HOT SPRINGS STATE PARK
HOT SPRINGS STATE PARK220 Park Street
Thermopolis, Wyoming 82443
(lat:43.6505 lon:-108.2049)
Phone: 307-864-2176
Over colorful terraces along the Big Horn River at Thermopolis flows water from mineral hot springs, over 18,000 gallons every 24 hours at a constant temperature of 135 degrees Fahrenheit. The park has a free Bath House where the water is maintained at 104 degrees for theraputic bathing. Attendants are available to assist you with your needs. The Bath House hours are: Monday - Saturday, 8 a.m. to 5:30 p.m.; Sundays noon to 5:30 p.m. The Bath House is closed on holidays and during the winter and open on holidays during the summer, noon to 5:30 p.m. Hot Springs has 6.2 miles of ADA accessible trail and hiking trail. It is a full-service park with restrooms, Volksmarch trail, fishing and a couple of boat docks and a group picnic shelter that can be reserved.

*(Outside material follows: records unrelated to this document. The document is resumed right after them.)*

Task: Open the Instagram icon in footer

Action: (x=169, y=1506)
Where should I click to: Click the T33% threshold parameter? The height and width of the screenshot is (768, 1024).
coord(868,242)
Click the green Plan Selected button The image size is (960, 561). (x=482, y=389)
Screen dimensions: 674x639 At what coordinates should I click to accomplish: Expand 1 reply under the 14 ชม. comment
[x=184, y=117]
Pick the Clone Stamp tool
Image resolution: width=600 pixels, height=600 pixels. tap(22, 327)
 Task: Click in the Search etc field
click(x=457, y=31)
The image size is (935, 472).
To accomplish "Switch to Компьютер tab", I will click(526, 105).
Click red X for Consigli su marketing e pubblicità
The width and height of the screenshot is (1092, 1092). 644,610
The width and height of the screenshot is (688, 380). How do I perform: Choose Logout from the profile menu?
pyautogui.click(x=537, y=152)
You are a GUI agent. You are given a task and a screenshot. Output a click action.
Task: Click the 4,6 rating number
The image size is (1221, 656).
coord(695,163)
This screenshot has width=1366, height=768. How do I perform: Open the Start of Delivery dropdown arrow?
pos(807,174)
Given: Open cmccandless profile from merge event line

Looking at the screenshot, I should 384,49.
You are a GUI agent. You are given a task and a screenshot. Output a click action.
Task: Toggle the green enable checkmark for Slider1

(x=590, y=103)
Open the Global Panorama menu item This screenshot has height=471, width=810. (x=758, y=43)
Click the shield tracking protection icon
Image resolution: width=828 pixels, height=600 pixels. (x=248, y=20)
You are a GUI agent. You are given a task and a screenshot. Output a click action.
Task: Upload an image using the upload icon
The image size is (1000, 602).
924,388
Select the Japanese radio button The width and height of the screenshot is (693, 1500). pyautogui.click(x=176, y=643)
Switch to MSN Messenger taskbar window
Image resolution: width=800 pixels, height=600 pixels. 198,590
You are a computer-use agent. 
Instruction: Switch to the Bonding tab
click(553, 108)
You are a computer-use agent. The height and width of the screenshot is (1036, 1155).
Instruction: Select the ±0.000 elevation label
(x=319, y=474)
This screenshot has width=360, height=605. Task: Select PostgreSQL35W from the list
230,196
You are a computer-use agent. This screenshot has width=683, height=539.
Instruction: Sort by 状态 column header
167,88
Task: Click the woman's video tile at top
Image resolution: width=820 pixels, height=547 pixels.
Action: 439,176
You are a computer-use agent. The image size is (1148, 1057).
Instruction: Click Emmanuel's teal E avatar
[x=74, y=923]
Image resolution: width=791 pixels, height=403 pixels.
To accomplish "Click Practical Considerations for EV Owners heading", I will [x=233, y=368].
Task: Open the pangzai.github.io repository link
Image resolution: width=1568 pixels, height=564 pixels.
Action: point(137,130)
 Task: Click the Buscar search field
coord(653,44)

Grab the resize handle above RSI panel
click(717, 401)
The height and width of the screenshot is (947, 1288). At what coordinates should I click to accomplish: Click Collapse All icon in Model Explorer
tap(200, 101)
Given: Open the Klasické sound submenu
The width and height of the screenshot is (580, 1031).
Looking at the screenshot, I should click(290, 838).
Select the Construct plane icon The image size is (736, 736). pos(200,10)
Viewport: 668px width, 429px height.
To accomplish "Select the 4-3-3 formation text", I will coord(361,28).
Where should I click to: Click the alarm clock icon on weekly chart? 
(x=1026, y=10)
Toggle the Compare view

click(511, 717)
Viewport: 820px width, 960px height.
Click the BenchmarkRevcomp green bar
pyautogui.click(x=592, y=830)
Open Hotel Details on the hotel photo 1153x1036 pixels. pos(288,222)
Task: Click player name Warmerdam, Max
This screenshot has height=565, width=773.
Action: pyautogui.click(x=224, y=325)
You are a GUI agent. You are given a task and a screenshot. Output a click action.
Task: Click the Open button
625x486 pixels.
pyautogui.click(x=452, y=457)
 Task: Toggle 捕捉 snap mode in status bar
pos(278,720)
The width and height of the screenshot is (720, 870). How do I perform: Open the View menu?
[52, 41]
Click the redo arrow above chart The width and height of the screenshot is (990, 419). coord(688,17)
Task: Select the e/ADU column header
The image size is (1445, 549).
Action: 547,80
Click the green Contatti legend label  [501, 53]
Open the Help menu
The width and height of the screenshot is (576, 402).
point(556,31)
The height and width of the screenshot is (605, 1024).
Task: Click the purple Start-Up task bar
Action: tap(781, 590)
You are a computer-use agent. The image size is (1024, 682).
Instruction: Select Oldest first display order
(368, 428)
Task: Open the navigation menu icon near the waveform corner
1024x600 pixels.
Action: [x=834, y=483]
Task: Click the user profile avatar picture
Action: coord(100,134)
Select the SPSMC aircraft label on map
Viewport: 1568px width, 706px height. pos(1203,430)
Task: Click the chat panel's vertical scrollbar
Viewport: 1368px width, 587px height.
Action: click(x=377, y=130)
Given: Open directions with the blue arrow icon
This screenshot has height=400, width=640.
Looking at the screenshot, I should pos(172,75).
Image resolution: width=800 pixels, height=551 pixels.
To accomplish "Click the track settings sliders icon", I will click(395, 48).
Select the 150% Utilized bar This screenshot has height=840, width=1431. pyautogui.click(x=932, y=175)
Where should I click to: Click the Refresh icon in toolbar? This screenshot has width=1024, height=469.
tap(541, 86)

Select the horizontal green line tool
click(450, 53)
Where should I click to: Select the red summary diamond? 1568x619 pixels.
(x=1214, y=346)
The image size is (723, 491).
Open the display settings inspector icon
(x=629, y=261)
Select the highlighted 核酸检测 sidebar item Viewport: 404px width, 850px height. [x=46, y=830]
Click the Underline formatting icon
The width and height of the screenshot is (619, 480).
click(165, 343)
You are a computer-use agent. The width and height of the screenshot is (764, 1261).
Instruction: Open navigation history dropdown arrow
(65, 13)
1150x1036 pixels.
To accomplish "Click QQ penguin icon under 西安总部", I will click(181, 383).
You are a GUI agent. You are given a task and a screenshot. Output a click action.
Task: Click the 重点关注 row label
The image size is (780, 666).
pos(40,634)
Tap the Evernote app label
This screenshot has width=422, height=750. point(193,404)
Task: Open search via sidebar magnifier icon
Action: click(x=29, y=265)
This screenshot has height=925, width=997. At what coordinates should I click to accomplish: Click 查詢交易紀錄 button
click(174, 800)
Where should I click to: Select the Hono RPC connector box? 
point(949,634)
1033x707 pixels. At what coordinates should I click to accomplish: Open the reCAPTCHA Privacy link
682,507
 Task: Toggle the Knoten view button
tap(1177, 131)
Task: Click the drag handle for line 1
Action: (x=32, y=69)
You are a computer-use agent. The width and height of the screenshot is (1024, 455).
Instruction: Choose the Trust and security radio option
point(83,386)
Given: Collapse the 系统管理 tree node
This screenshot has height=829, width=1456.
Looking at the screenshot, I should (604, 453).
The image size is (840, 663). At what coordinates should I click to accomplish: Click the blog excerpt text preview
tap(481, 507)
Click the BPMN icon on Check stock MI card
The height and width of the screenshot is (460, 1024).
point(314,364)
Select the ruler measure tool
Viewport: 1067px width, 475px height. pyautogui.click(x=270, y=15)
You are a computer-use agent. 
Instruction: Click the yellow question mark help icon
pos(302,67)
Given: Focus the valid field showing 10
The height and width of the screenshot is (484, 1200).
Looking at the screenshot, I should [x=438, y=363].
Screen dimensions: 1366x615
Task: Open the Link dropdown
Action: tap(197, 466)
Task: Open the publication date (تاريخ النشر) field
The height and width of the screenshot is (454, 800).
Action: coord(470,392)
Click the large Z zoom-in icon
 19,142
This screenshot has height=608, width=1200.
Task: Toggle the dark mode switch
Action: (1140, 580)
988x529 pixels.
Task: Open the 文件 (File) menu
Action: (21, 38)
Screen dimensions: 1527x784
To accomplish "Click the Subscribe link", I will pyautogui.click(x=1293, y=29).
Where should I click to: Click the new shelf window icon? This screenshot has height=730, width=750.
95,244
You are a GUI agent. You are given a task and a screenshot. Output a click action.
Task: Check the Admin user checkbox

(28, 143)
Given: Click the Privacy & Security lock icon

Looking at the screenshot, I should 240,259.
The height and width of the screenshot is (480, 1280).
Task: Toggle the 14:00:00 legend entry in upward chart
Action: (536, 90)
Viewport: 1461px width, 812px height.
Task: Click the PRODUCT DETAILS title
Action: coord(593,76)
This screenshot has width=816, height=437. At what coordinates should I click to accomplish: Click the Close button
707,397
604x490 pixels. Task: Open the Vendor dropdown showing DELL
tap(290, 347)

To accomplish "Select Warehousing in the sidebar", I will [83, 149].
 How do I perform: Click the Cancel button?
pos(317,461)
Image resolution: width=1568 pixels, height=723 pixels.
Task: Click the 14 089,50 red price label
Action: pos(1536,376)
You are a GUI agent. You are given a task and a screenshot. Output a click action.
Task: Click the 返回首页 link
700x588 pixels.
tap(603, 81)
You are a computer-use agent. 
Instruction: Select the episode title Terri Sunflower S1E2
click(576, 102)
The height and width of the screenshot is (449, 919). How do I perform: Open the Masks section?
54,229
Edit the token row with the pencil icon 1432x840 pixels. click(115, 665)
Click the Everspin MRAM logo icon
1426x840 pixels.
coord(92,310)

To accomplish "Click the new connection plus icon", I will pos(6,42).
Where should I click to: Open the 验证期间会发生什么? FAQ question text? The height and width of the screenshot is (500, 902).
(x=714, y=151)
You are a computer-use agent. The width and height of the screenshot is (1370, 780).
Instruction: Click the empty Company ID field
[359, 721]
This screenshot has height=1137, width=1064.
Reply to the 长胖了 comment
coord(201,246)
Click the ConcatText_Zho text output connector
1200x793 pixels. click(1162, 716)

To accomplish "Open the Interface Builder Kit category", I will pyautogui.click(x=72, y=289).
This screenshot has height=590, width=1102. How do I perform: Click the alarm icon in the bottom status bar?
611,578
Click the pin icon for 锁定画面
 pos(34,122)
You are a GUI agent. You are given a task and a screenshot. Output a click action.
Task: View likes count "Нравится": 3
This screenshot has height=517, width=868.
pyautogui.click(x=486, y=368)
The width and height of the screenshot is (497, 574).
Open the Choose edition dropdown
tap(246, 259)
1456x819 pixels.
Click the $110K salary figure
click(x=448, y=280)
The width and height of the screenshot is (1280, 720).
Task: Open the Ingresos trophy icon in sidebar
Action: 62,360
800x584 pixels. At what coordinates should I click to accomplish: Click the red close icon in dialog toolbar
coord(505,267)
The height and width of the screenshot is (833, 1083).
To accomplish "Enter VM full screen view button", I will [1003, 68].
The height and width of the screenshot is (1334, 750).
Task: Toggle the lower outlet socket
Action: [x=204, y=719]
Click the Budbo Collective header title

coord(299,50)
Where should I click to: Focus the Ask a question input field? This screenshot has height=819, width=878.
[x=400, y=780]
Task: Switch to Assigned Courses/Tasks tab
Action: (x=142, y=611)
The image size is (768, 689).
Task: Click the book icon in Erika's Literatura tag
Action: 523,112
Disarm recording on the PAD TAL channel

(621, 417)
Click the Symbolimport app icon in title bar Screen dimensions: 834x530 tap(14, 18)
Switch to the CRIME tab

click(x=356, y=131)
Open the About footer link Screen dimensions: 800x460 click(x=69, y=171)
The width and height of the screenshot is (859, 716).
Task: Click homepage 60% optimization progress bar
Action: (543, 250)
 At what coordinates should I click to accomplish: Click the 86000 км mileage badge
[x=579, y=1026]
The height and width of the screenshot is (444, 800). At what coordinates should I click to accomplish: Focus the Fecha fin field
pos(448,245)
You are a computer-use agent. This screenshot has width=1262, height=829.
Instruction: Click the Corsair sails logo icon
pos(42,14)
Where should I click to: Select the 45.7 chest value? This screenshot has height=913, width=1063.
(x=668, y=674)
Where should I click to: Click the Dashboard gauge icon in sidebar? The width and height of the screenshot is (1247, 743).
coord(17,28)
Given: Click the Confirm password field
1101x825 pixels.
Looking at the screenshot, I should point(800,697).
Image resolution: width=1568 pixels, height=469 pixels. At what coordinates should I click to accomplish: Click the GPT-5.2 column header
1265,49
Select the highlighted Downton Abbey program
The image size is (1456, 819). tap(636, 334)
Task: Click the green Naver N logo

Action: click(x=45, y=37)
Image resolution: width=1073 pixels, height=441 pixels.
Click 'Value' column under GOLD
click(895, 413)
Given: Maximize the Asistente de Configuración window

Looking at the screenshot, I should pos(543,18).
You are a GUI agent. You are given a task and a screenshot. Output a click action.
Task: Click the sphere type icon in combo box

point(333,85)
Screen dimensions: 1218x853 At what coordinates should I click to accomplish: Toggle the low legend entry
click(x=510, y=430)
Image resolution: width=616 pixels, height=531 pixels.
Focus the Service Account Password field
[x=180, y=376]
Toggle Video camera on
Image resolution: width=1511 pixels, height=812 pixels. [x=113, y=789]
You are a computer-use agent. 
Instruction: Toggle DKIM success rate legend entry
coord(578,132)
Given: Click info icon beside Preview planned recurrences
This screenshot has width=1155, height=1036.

The terraces were known and used for years by Indians, who believed that the waters were beneficial to health and that they could have a warrior invincible in battle. Chief Washakie of the Shoshone tribe, who built a personal bath house there, and Chief Sharp Nose of the Arapaho tribe sold the hot springs to the United States in 1896 with the provision that a portion should be forever reserved for the use and benefit of the public. Today nothing is left of Washakie's bath house, although a small marker may be found at the site. At Thermopolis each year in early August the presentation of the springs to the white man is re-enacted in the "Gift of the Waters Pageant." When the United States released a one-square mile tract of land to the state in 1897 to establish Big Horn Hot Springs State Reserve, the Reserve became the first of Wyoming state parks. Big Horn Hot Springs still flows over the Rainbow Terraces, but significant additions have been made to the park, including the Wyoming Pioneer Home and the Gottsche Rehabilitation Center where the infirm-both young and old-have the advantage of healing waters. The Plaza Hotel-constructed in 1914, and the Holiday Inn-built more recently, accommodate park visitors, and each establishment owns its own hot mineral water swimming pools are also open to the public. A winding, concrete walkway atop the terraces of sulphurous pools provides a view of algae and mineral formations on the bluffs overlooking the Big Horn River.